Je crois en effet utile de bien expliquer la position du Gouvernement. Des réponses éparses ne permettraient pas de mesurer la cohérence de notre approche de l’encadrement du crédit, après les leçons que nous avons tirées des progrès liés à la loi Lagarde, ni les avancées que nous allons réaliser – je l’espère ! – avec la création du registre national des crédits aux particuliers.
Notre politique du crédit à la consommation traduit non pas simplement une volonté de visser, de verrouiller ce type de crédit, comme j’ai pu l’entendre, mais une logique qui associe lutte contre le surendettement et politique de soutien à l’économie. Je voudrais vous en donner les principaux axes.
Lorsque l’on aborde la question du bon encadrement du crédit renouvelable, il faut, me semble-t-il, prendre en compte les évolutions qui se sont produites depuis quelques années pour bien comprendre la dynamique à l’œuvre. Avec ce projet de loi, l’intention du Gouvernement est de compléter le dispositif existant, de poursuivre le renforcement des contraintes et de combler les vides qui posent encore problème et que la plupart d’entre vous ont identifiés. Cependant, il ne faut pas remettre en cause le produit en lui-même.
Certes, il y a le crédit renouvelable qui endette, mais il y a aussi celui qui offre un instrument utile pour effectuer des petits achats. Ce dernier est largement utilisé tous les jours par des millions de nos concitoyens sans soulever aucune difficulté, sans provoquer les drames humains évoqués.
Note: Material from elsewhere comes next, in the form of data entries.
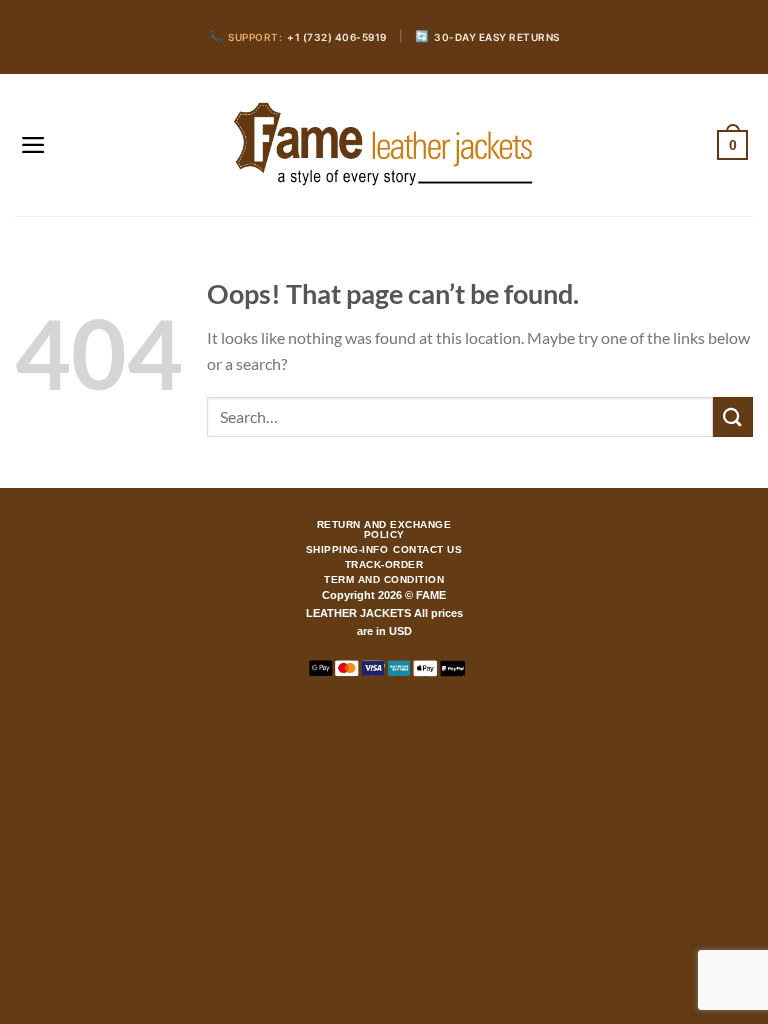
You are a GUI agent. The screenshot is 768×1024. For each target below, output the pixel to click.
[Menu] (33, 145)
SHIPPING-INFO (347, 550)
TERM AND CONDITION (384, 580)
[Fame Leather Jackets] (384, 144)
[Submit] (733, 416)
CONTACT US (427, 550)
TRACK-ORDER (384, 565)
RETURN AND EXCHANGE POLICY (384, 530)
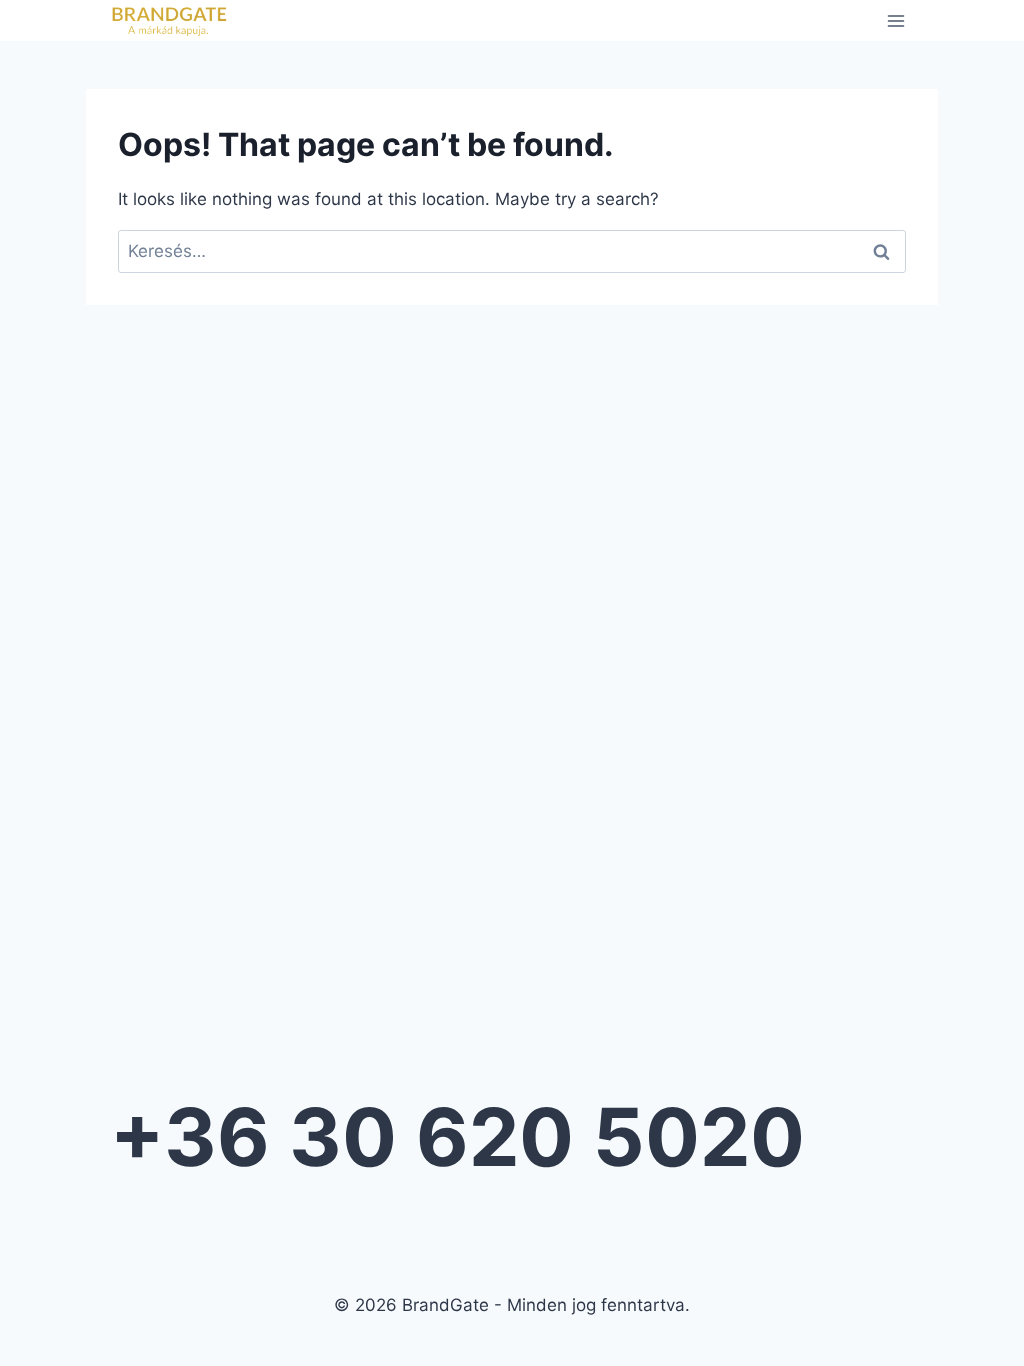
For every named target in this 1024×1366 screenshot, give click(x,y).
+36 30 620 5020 (457, 1136)
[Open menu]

C'est l’utilisation exagérée du crédit renouvelable qui conduit à des situations individuelles dramatiques.
Le crédit renouvelable est une composante importante du crédit à la consommation, qui lui-même est utile aux consommateurs et constitue un appui important à la consommation et à la croissance. Pour nombre de commerçants et d’enseignes, le crédit renouvelable est une composante de leur offre commerciale. Il permet d’offrir des solutions à des clients qui souhaitent acquérir les biens et les services qu’ils commercialisent. Par le couplage de cette offre de crédit avec des programmes de fidélité, il leur permet aussi de conserver un lien avec leurs clients, de les tenir au courant de leurs offres commerciales et, le moment venu, de faciliter leurs démarches d’achat. Cette remarque m’amènera à évoquer la question des cartes « confuses », autrement dit du lien entre cartes de fidélité et cartes de crédit.
Bien utilisé et bien encadré, le crédit renouvelable est donc un outil utile pour les consommateurs et pour les commerçants. Il leur apporte un avantage mutuel, que le Gouvernement ne souhaite pas remettre en cause.
Néanmoins, l’encadrement de ce produit est pendant trop longtemps resté insuffisant, conduisant à son développement de manière démesurée et déraisonnable. Le crédit renouvelable est ainsi devenu la seule offre de crédit sur le lieu de vente, au détriment des crédits amortissables. Profitant du lien entre crédit et fidélité, certaines enseignes ont eu tendance à pousser à l’endettement, à l’insu du client qui n’avait pas toujours conscience que la carte avec laquelle il payait était une carte de crédit.
Pis encore, le recours au crédit renouvelable s’est aussi développé pour effectuer certains achats alors que dans ces cas de figure, son emploi est totalement contre-indiqué : ainsi, on ne doit pas souscrire un crédit renouvelable pour financer des travaux de rénovation ou pour acheter un véhicule neuf, par exemple.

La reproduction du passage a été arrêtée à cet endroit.